Tramadol use linked with increased risk of hypoglycemia hospitalizations

1. When compared to codeine use, tramadol was associated with an increased risk of hospitalization for hypoglycemia in patients with non-cancer pain.

2. The highest risk of hospitalization occurred within the first 30 days of tramadol initiation.

Evidence Rating Level: 3 (Average)

Study Rundown: Use of the weak opioid tramadol has been increasing worldwide. However, case reports have detailed instances of hypoglycemia associated with its use. Given the morbidity and potential mortality associated with hypoglycemia, it is important to further understand this potentially dangerous association. This study aimed to determine whether use of tramadol for non-cancer pain, when compared to codeine, was associated with increased risk of hospitalization for hypoglycemia.

This nested case-control study found that tramadol use was associated with a 52% increased risk of hospitalization for hypoglycemia when compared to codeine use. This risk was particularly elevated in the first 30 days after starting treatment. This significantly increased 30-day risk remained robust through both nested case-control and case-crossover analyses.

Strengths include being a large, population-based, nested case-control study which used a thorough administrative database and thus allowed for adjustment of many relevant confounders. Also, with the use of an active comparator, like codeine, and using both cohort and case-crossover secondary analyses ensure for higher validity. However given that this is an observational study that used administrative database information, further residual confounding needs to be considered.

Click to read the study, published today in JAMA Internal Medicine

Relevant Reading: Severe hypoglycemia and risks of vascular events and death

In-Depth [case-control study]: This large, population-based nested case-control study used data from the UK Clinical Practice Research Datalink (CPRD) and Hospital Episode Statistics (HES) databases. These databases include information on patient diagnoses, prescriptions, referrals, lifestyle habits and BMI. A cohort of patients who newly received oral tramadol or codeine for non-cancer pain between April 1998 and March 2012 was created. Within this cohort, cases included all patients with a first hospitalization for hypoglycemia and were matched to up to 10 controls from the cohort on age, sex and duration of follow-up. Exposures of tramadol vs. codeine were determined at the index hospitalization. Conditional logistic regression adjusted for a thorough number of baseline covariates was used to estimate odds ratios.
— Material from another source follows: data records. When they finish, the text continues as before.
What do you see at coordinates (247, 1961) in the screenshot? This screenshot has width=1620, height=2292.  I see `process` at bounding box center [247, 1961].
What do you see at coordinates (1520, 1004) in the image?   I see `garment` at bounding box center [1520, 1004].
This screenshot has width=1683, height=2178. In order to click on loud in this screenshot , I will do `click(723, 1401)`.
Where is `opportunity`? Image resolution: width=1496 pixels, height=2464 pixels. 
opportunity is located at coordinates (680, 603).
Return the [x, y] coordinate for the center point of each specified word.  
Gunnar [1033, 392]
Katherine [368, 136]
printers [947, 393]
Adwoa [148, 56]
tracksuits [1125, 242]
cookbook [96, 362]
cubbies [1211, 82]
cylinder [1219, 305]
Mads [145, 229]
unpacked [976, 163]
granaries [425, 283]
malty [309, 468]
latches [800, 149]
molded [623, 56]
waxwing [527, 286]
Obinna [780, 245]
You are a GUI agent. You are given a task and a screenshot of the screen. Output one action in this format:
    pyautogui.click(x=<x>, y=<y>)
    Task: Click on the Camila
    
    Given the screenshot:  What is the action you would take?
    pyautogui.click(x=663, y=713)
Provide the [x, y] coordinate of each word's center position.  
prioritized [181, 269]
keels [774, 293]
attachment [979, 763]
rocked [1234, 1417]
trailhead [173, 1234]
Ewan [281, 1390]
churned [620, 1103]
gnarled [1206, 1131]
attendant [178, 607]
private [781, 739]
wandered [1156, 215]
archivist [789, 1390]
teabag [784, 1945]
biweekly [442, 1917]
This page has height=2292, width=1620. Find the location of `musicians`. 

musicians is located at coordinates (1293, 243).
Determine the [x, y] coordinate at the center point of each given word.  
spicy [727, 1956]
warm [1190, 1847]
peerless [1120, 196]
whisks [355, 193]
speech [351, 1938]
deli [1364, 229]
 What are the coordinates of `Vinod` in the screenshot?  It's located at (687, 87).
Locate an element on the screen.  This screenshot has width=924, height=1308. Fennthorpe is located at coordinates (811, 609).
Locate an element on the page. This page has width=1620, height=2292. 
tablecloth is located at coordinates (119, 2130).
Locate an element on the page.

Of the 334,034 people included in the study cohort, 1105 had hospitalization so for hypoglycemia and they were matched to 11,019 controls. Compared to codeine use, tramadol was significantly associated with hospitalization for hypoglycemia (OR 1.52, 95% CI 1.09-2.10). This risk was particularly high in the first 30-days after tramadol initiation (OR 2.61, 95% CI 1.61-4.23). These results remained robust through cohort and case-crossover analyses (HR 3.60, 95% CI 1.56-8.34 and OR 3.80, 2.64 to 5.47, respectively).